It is fitting, I think, to be writing this article on Memorial Day, and at the conclusion of Alumni Weekend. The last three days have been about reuniting with family, remembering days gone by, and honoring those who have gone before. Today, I pay homage to something that has recently departed, something that has provided such powerful memories for so many. Today, I memorialize Longfellow Middle School.
Friday was the last day of school. Now, for all the last days of school I have experienced, Friday was special. Yes, it had the usual events, the awards ceremony with the grade school, the end of year softball game with the junior high. We played “Bingo For Books” and we ate sack lunches and grilled hotdogs on the school lawn. I signed a multitude of t-shirts and extended wishes for a happy and safe summer to all.
This last day of school, however, held one ceremony I will never forget. At 11:25, the junior high students assembled in a line that stretched up and down the staircases and through both main hallways of Longfellow Middle School. Faculty and staff joined the line and we all held hands, creating an unbroken chain through the school. We had gathered to commemorate the closing of the building and to listen to the final bell.
The voice of Mrs. Keith, the Longfellow Middle School secretary, came over the intercom. She read a prepared statement, a eulogy of sorts, for our beloved school. She noted the symmetrical design, how one side resembled the other, with matching doors, stairways and connecting hallways. “This building reminds us that no matter where you start from, you can always reach your goals,” she read.
She noted how the massive granite structure “rises tall,” just like the spirit of the students who have walked its halls and learned in its classrooms.
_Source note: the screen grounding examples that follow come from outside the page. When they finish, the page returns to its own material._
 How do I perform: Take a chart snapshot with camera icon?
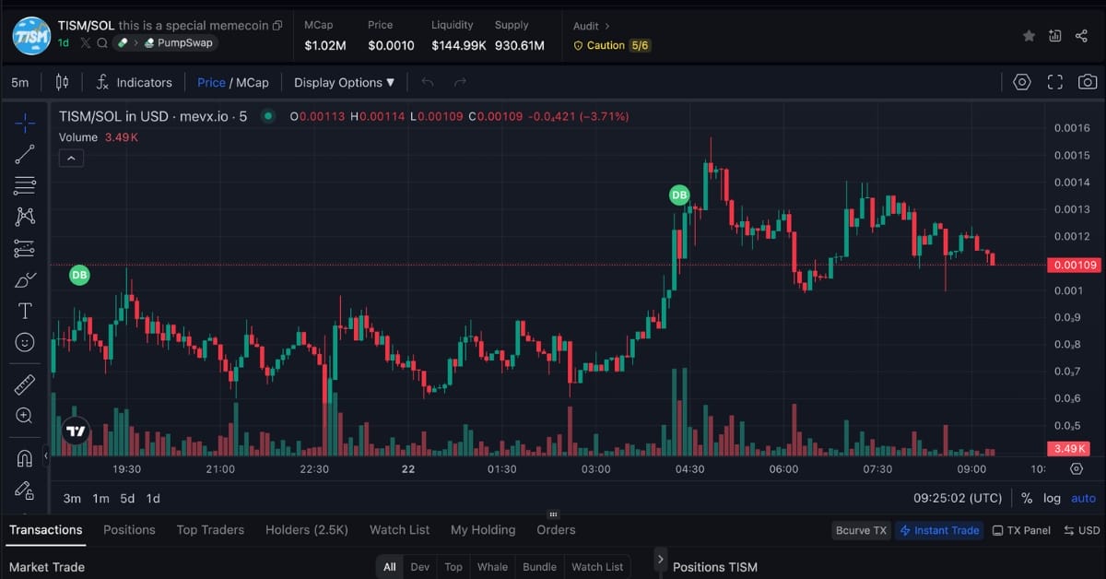(1088, 82)
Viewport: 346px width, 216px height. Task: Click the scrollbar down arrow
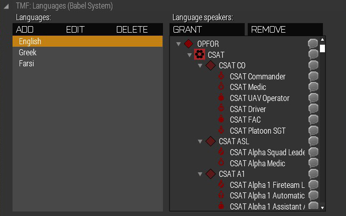(x=322, y=207)
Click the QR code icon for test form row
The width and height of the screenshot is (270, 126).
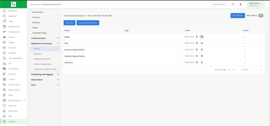click(x=202, y=62)
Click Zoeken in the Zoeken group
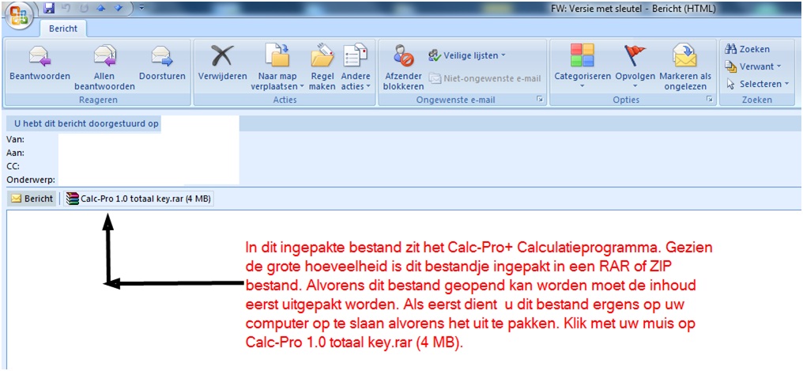 point(747,49)
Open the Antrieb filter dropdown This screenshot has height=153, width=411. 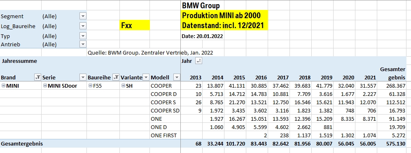(x=83, y=44)
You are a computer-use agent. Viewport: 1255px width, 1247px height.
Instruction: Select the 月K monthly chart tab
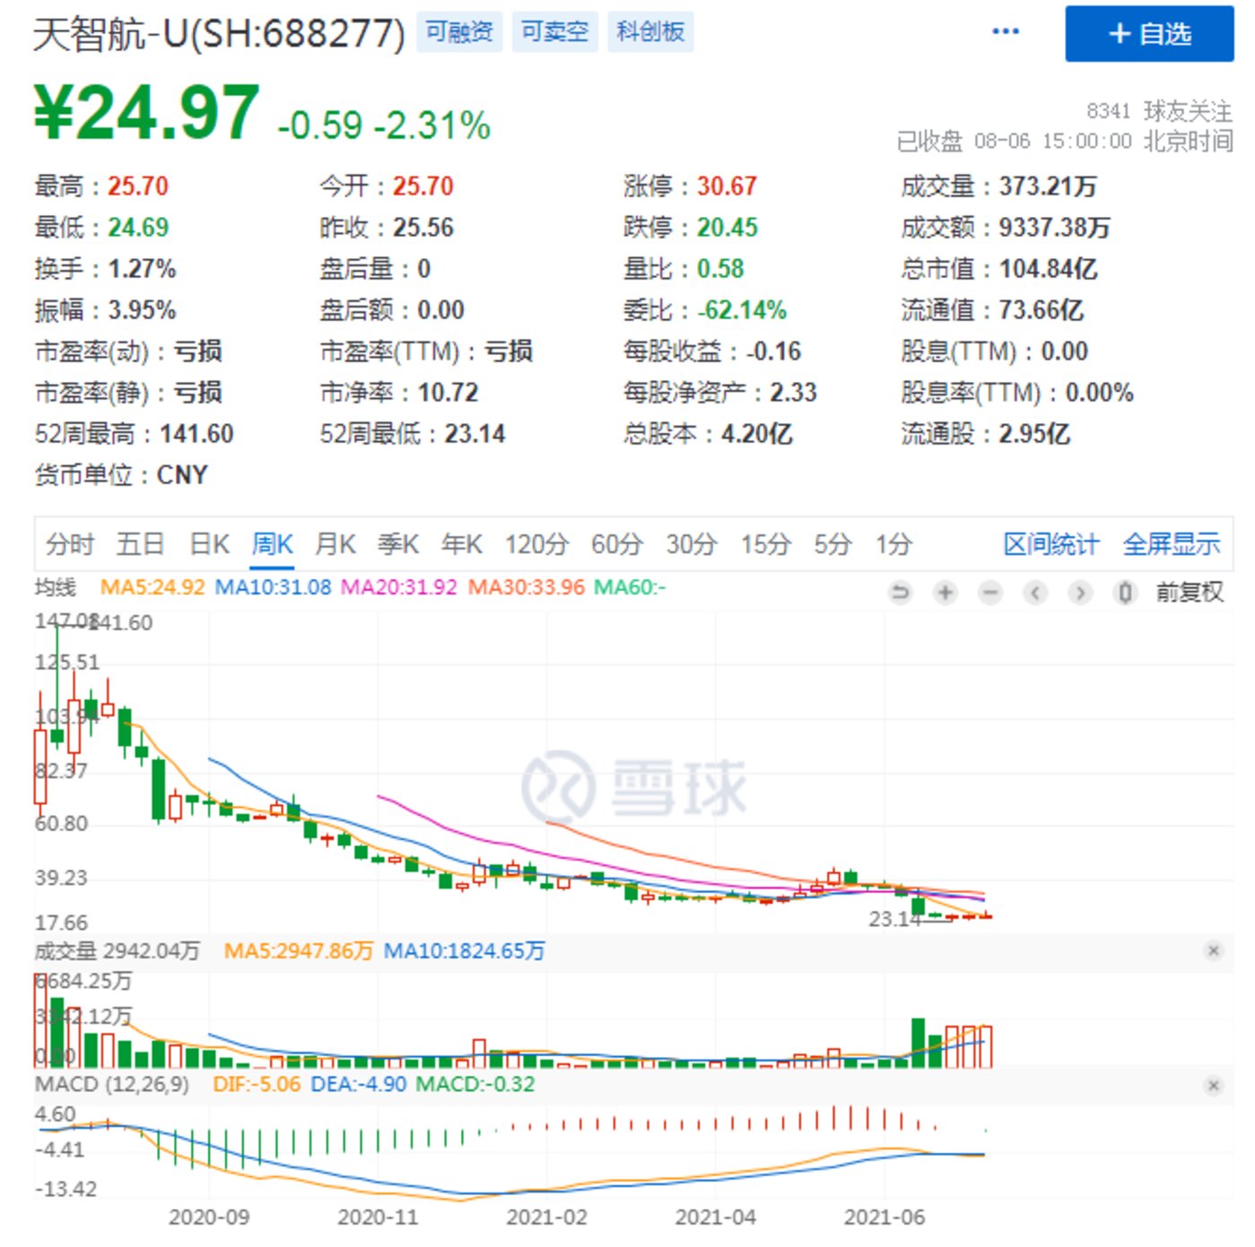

She praised the adaptability of the building, how it served both as “Memorial High School” and later as “Longfellow Middle School.” Finally, she remembered the students, the thousands of students, who had filled the building and turned it from a building and into a school. “A school is more than the walls,” Mrs. Keith read, “it is the soul and the spirit of the students who gather within the walls.”
School, she reminded us, is just as much about our past as it is about our future. A school has a life of its own, complete with a rich history filled with countless memories. And while this current group of students perhaps doesn’t fully comprehend the importance of their part in the collective history that makes up Longfellow Middle School, I think most of them understood the sadness involved in the closing of such a remarkable chapter in the history and culture of our town.
At the end, Mrs. Keith acknowledged that the students, faculty, and staff will move on to a new school, to start a new tradition in the new Hill City Junior High as the new Hill City Junior High Ringnecks. However, she said, her voice breaking with emotion, we will never forget our beloved Broncos.
That last line, of course, sent many of us to tears, as we stood hand in hand on staircases and in hallways. The moment of silence planned before the final bell was accompanied by the soft sobs and sniffles of students who fully felt the gravity of this solemn occasion. Then the bell rang, long and heavy, evoking feelings of sorrow with the memory of so many bells that had rung before. As soon as the last echo of its mournful peal died within the walls, we applauded and embraced in a last tearful goodbye.
Needless to say, it was a powerful moment, one that I doubt many students will ever forget. For my part, I was just happy to have been part of the ceremony. I think we, as human beings, need ceremonies like these. Especially on weekends like these. We need to visit cemeteries, we need to be with family, we need to remember, to cry, to say hello, and to say goodbye. I think that we as the last students and faculty of Longfellow Middle School, needed our final bell ceremony. We needed a farewell speech, we needed to hold hands in silence, and we needed the drama and the emotion of the final bell. We needed, and we received, closure.
Now, we can move forward, never forgetting our past, but ready, willing, and able to embrace our collective future.